Un accouchement naturel, une belle aventure.

Dès le début de ma grossesse, je savais que je ne voulais pas accoucher à l’hôpital. J’ai fait beaucoup de recherches pour enfin trouver une maison de naissance pas trop loin de chez moi à Pontoise. J’ai donc pris RDV avec la sage-femme de la maison de naissance de Pontoise qui m’a super bien accueillie et qui m’a donné du courage et la certitude que je pouvais accoucher naturellement. J’ai eu toutes mes consultations et mes cours de préparation avec Isabelle (la sage-femme). J’étais toujours très contente d’aller aux consultations (tout se passait comme je le voulais).

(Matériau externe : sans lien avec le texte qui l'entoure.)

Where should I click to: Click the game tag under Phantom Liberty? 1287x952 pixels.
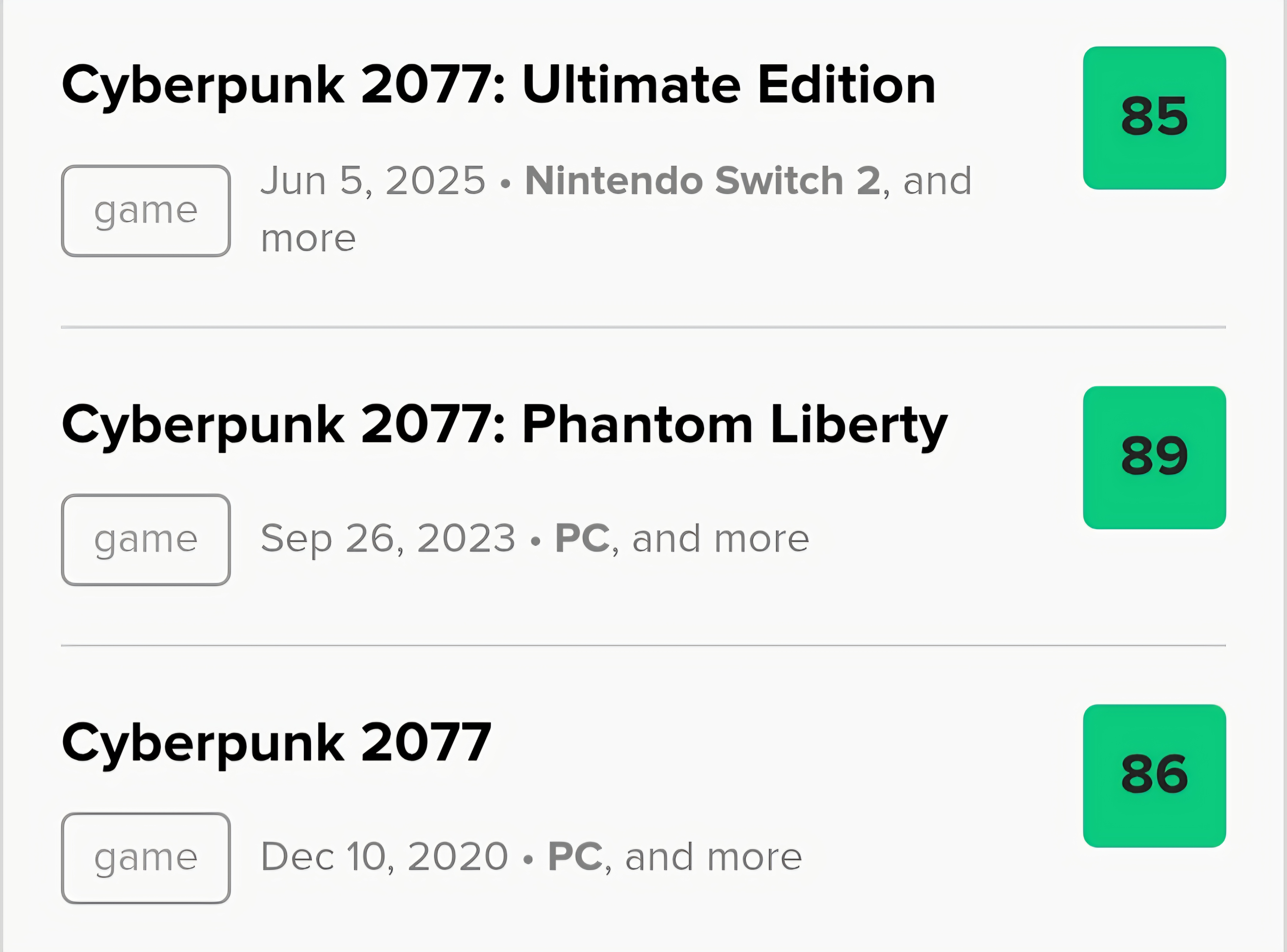[x=146, y=540]
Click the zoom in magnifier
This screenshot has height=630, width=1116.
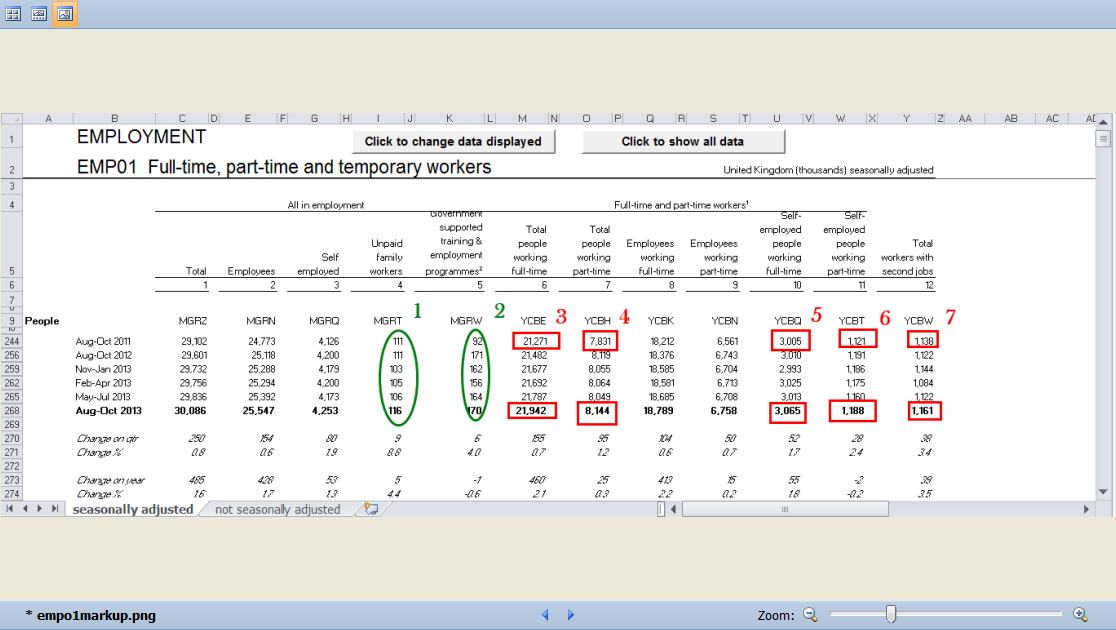[1080, 615]
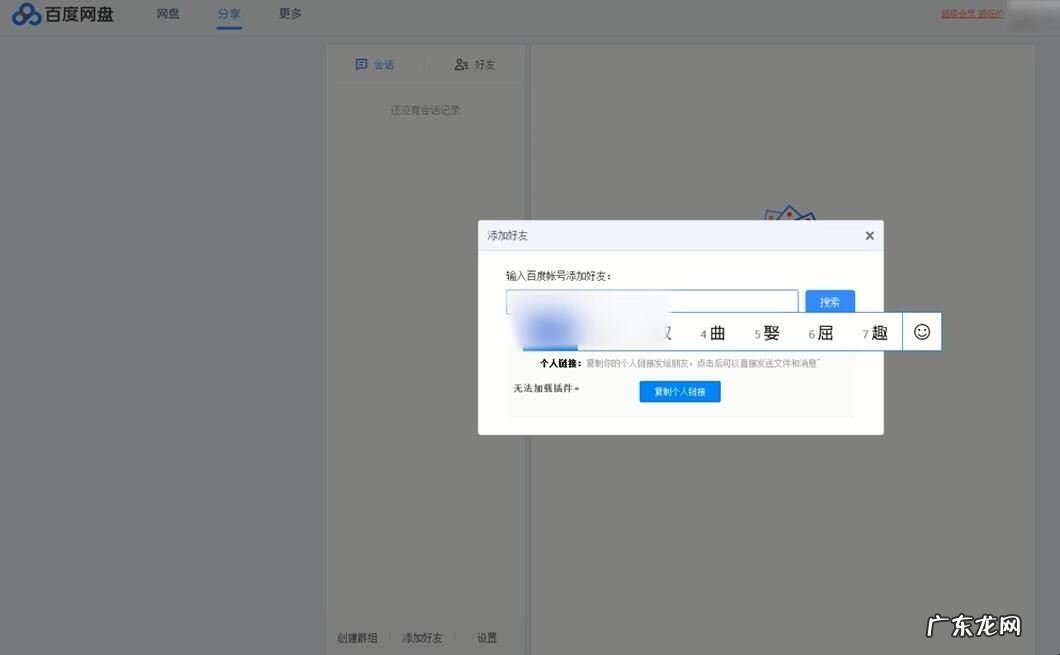Open the 会话 speech-bubble conversation icon
Image resolution: width=1060 pixels, height=655 pixels.
361,64
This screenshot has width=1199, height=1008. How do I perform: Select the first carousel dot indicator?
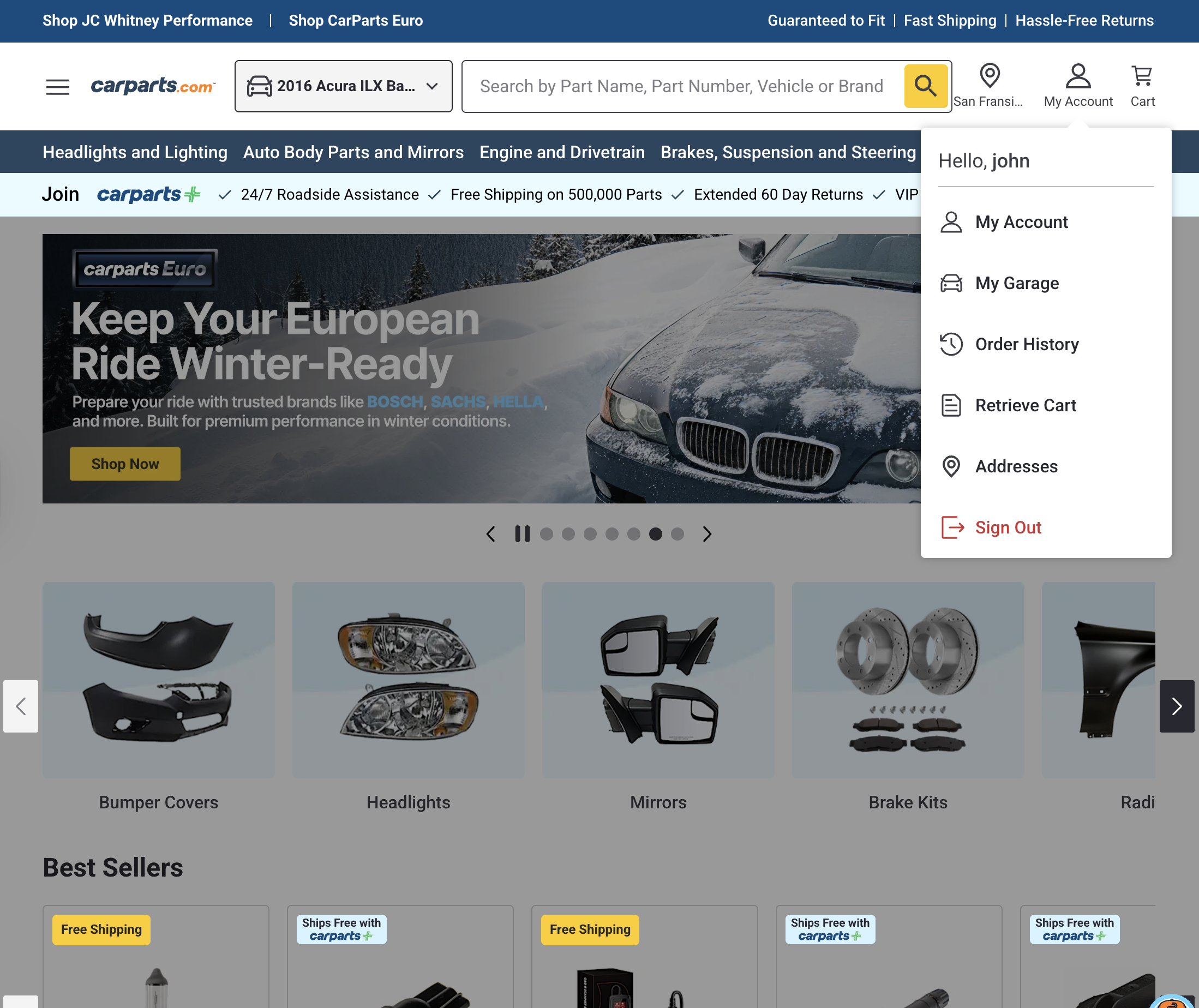[547, 533]
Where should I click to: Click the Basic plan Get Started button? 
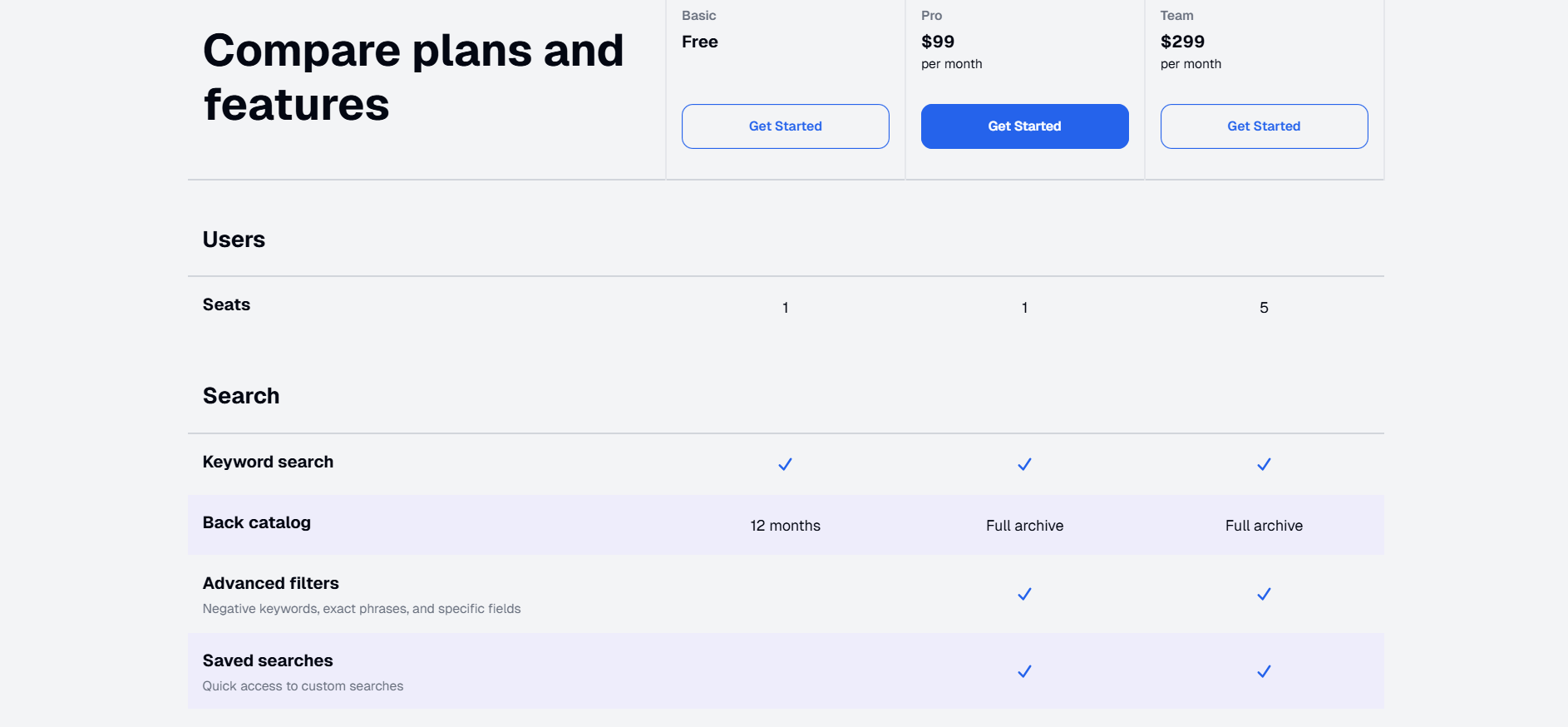(x=785, y=126)
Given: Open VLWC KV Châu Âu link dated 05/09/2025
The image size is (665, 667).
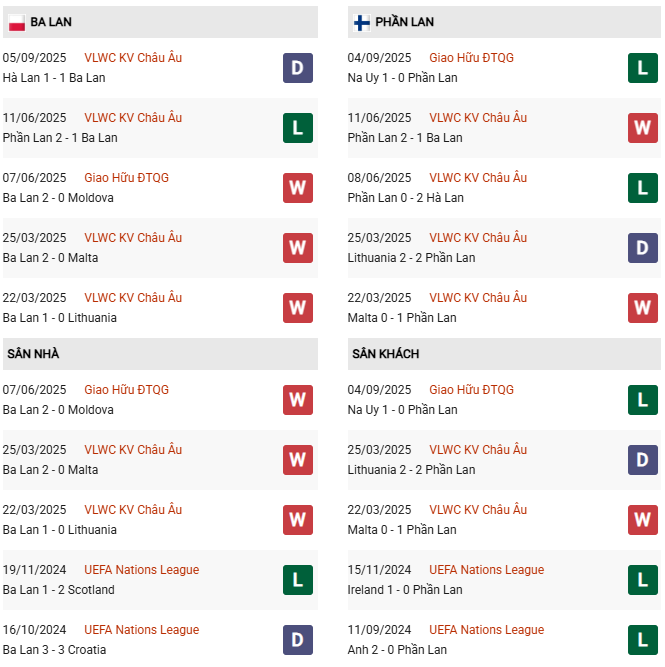Looking at the screenshot, I should tap(133, 57).

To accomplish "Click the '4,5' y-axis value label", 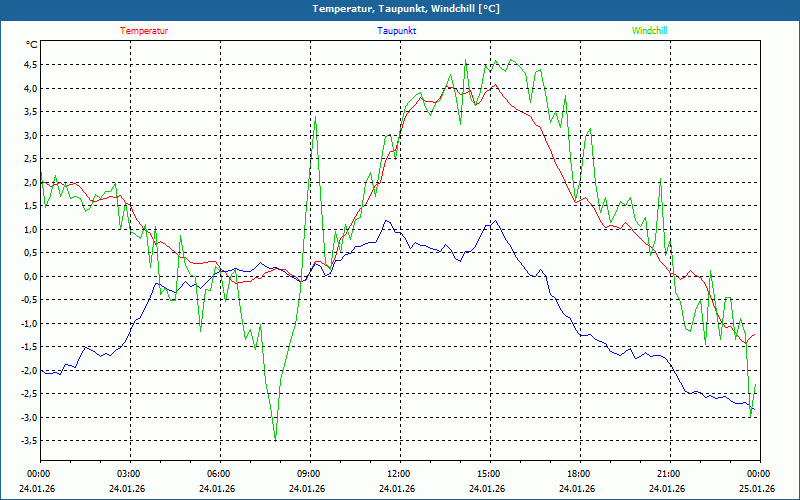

Il était 6 heures du matin quand je sens un net splatch, je perds les eaux. Avec 2 semaines d’avance, mon mari, me dit «pas aujourd’hui». J’appelle la sage-femme qui me dit de la rappeler quand les contractions seront fortes. Vers midi les contractions démarrent et je sens que ce sont les vraies. J’appelle mon mari qui est parti travailler et lui demande de revenir. Les contractions sont de plus en plus fortes. A 13h40, on part pour la maison de naissance. Mon mari ne connaît pas le chemin, je lui indique la route. A ce moment-là, il me demande si j’aurais la possibilité d’avoir une péridurale, je me fâche et je lui demande de m’encourager dans le choix d’accoucher naturellement. On arrive à la maison de naissance, Isabelle est là pour m’accueillir. Les contractions sont super fortes, pas très douloureuses mais très efficaces. L’ambiance est cool, je sens mon mari plus rassuré et plus détendu. Je m’installe à 4 pattes par terre sur un drap. A 15h30, j’ai déjà envie de pousser et le bébé veut sortir. Mon mari est sorti, il faut aller le chercher, il arrive et se met à coté de moi. La sage-femme me rassure, m’encourage et surtout me guide car je perds le contrôle. Ca pousse, et je sens très bien tout ce qui se passe. Finalement la tête sort, puis les épaules, c’est génial. Je sens le bébé glisser. La sage-femme l’attrape et me la met sur ma poitrine, c’est magique. Je la regarde, je la serre dans mes bras, je suis émue et fière de nous. 30 minutes plus tard, mon mari coupe le cordon. Je fais téter Léna, elle tète comme une championne. Je reste seule avec ma fille, je partage ce moment inoubliable avec elle. Son papa est parti chercher sa grande sœur. Elle pesait 4,2 kilos, je suis fière d’avoir accoucher sans péridurale, sans épisiotomie et sans déchirure, mon mari aussi est fière de moi. Je sais enfin ce que c’est de mettre au monde un bébé.